Not keen on the standard nine to five? We give you three key pointers on how to identify flexible work styles in Japan.

  • “Sairyo Rodosei”: discretionary labor system
  • Flex hour system in Japan explained
  • Jobs and companies where flexible work is more commonly practiced


Not a fan of crowded trains? Have particular hours in the day where you work more productively? Flexible work hours are more likely to accommodate such preferences. We give you three key work conditions to help identify companies with flexible work systems while job hunting.

Look out for “Sairyo Rodosei” in the work conditions

If you are looking for complete freedom of deciding your start hour and end hour, the best work condition you can look for in work contract is “Sairyo Rodosei (裁量労働制)”. Sairyo Rodosei can be translated as the ‘discretionary labor system’ in English or simply put, flexible work hours.

For this work condition, you have autonomy of deciding how you work because you will not be paid based on the actual work hours but the work hours that you are expected to need for your job.

This work hour system is applicable only to certain types of jobs where the job performance can be maximized if the employees are given full autonomy. The type of professions where flexible work hours are in place include law, accounting, creative/web design, editing, consulting, R&D etc.

One thing you should be careful is that this type of work condition is usually difficult to apply to new graduate students. This is because in order for you to have full autonomy of deciding your work hours, you are expected to have good experience and skillset. This pre-condition therefore can sometimes make it less common for new graduate students to have flexible work conditions when joining a company for the first time.

Super flex hour systems vs. flex hour system with core hours

While many companies in Japan decide the starting time and ending time for work hours, there are companies that are adopting different flexible work hour systems.

Japanese companies most commonly have flex systems that operate on a “Core Hour” basis. For this “Core hour” you have to be committed to working oftentimes in the office. As long as you cover this core hour, you can decide the start/end of your working hours and oftentimes your work location. For instance, a company may enforce 10-5pm as the core hours of a company’s operation. Work contracts will often enforce an 8hr work day so you can choose to work at 10am and finish at 7pm or start at 8am and finish at 5pm – so long as the stipulated hours agreed to in a contract are fulfilled, you can choose  your schedule so long as you commit to the 10-5pm office hours.

On the more liberal spectrum of work systems, some companies enforce a ‘super flexible’ system where there are no core hours. In the absence of work hours, employees are not contracted to work a certain number of hours so long as key tasks are met. In addition to the autonomy employees have to choose their working hours, they are often also able to choose where they work (i.e. remote vs. in the office).

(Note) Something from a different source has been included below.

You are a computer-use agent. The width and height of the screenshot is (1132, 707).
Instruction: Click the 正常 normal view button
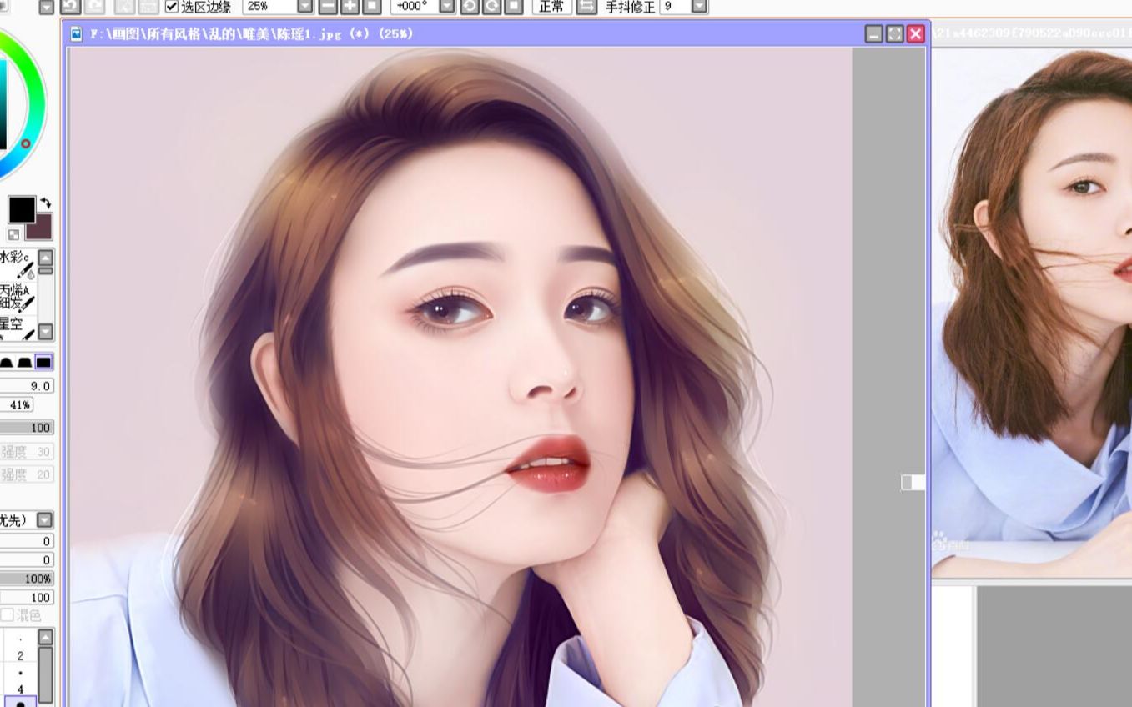[x=551, y=7]
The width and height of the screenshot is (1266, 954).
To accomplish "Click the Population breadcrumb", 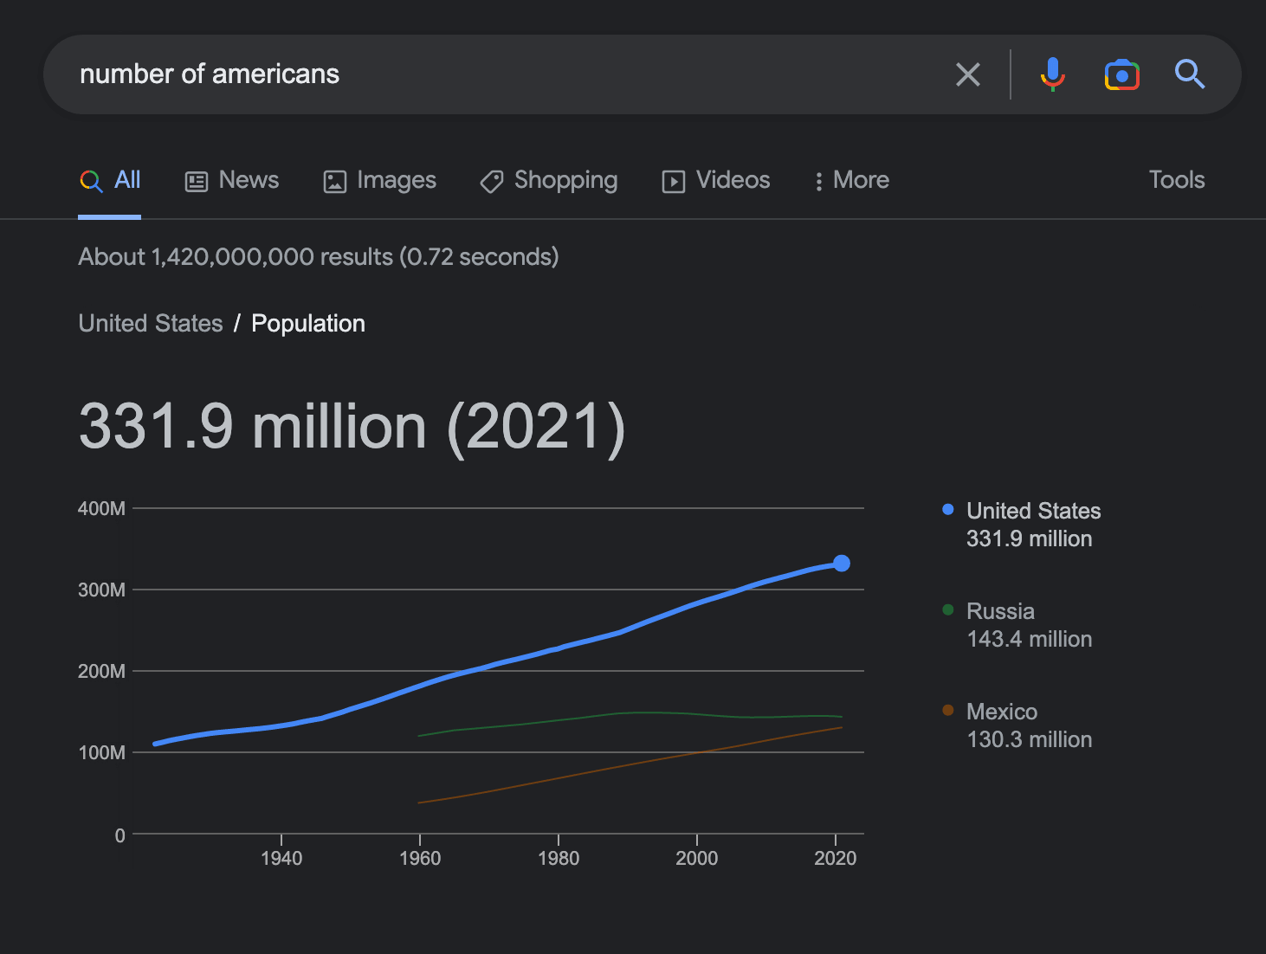I will click(x=307, y=323).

The argument for ‘core hour’ flex systems is the ability to realize better work/life balance while operationally being in synch with the rest of your team. There is enough flexibility in this to accommodate personal preferences and needs – e.g. to avoid crowded trains; run errands for your family after work, etc. while ensuring adequate time to complete tasks within a team. Furthermore, there is a distinction between work and personal hours which, in ‘super flex’ systems can be difficult to separate. Indeed, ‘super flex’ systems are arguably most conducive for more individualized work that does not require as much direct collaboration or management within a team.

One negative part about flex hour systems is that even if you work over 8 hours a day (which is set as legal maximum daily work hour). As long as your total work hours do not exceed the company’s set total hours, you will not be entitled to overtime payment (which is 120% of usual hourly wage).

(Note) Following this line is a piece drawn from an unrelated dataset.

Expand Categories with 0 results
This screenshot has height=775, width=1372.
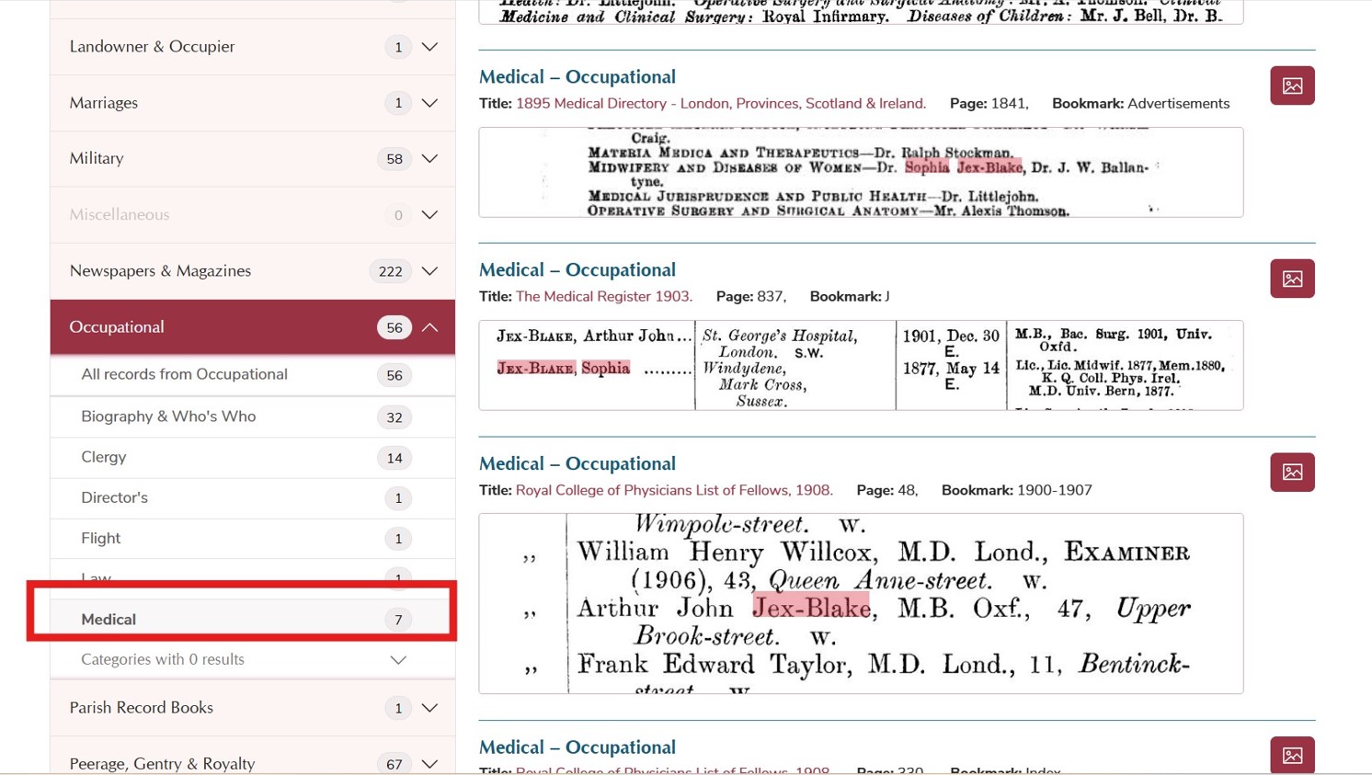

Look for Startups, R&D, Tech jobs, and creative jobs!

Be it Sairyo Rodosei or flex hour system, there certain jobs and companies where flexible work styles are more common.

Startups in general prefer flexible hour systems. This is because many of the startups are tech companies and the majority of employees are IT engineers who can perform better in flexible work conditions. That said, globally this is arguably the primary industry where such work systems are most commonly enforced and thus expected.

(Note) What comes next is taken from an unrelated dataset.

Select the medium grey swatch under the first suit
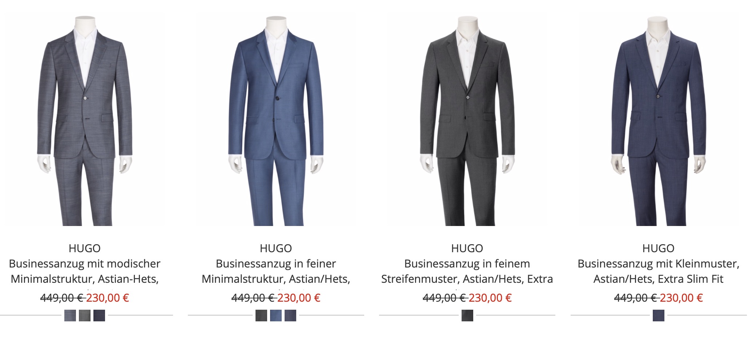 (x=85, y=316)
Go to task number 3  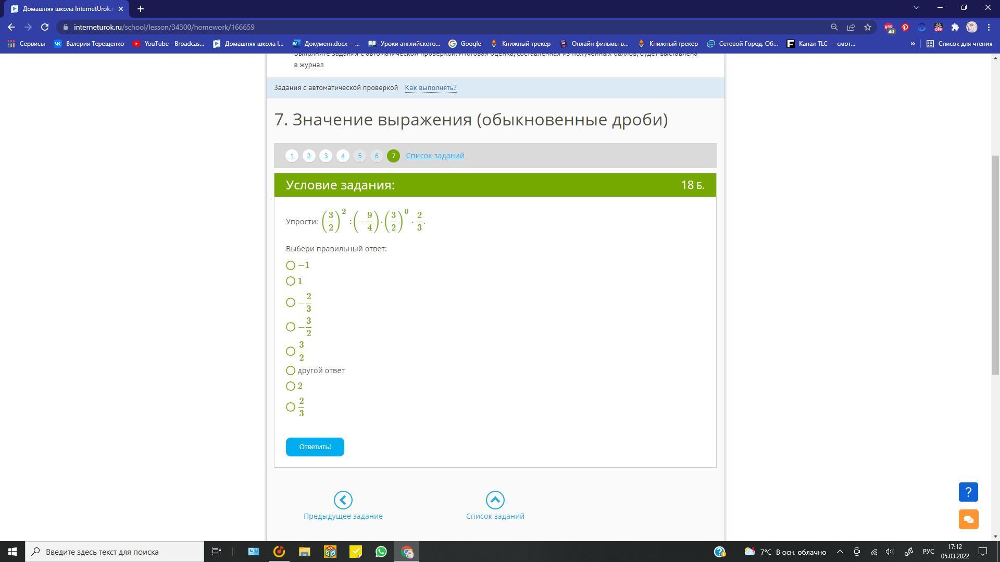(x=326, y=156)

Leadership within startup companies also tend to be relatively younger and as such try to enforce more liberal work environments. Although there is a significant variance in work styles amongst startup companies in Japan, in general, startup work conditions can very much be the antithesis of larger, older Japanese establishments.

As for the types of jobs, as mentioned above in the section of Sairyo Rodosei, jobs that are considered to be more “specialized” or where job performance is demonstrably higher if given more autonomy in work hours/style. These jobs are more often R&D jobs, creative jobs, IT jobs etc.

Although known for its rigorous work ethic, Japan is definitely making strides to implement work environments that encourage greater flexibility and work/life balance amongst its employees that also heighten productivity. Across media outlets and national newspapers, the word “Hatarakikata Kaikaku” (Work style revolution) is evidently becoming a national conversation. Much of the impetus for change has been brought about through stress-related work tragedies, excessive overtime and an underutilization of annual leave. Such incidences have prompted greater urgency across companies to consider work environments that safeguard its employees and the company’s future. The conversation on creating better working conditions and environments is undoubtedly growing momentum. With changes happening every day, one can expect new initiatives such as flextime to become more commonplace in Japan’s future economy.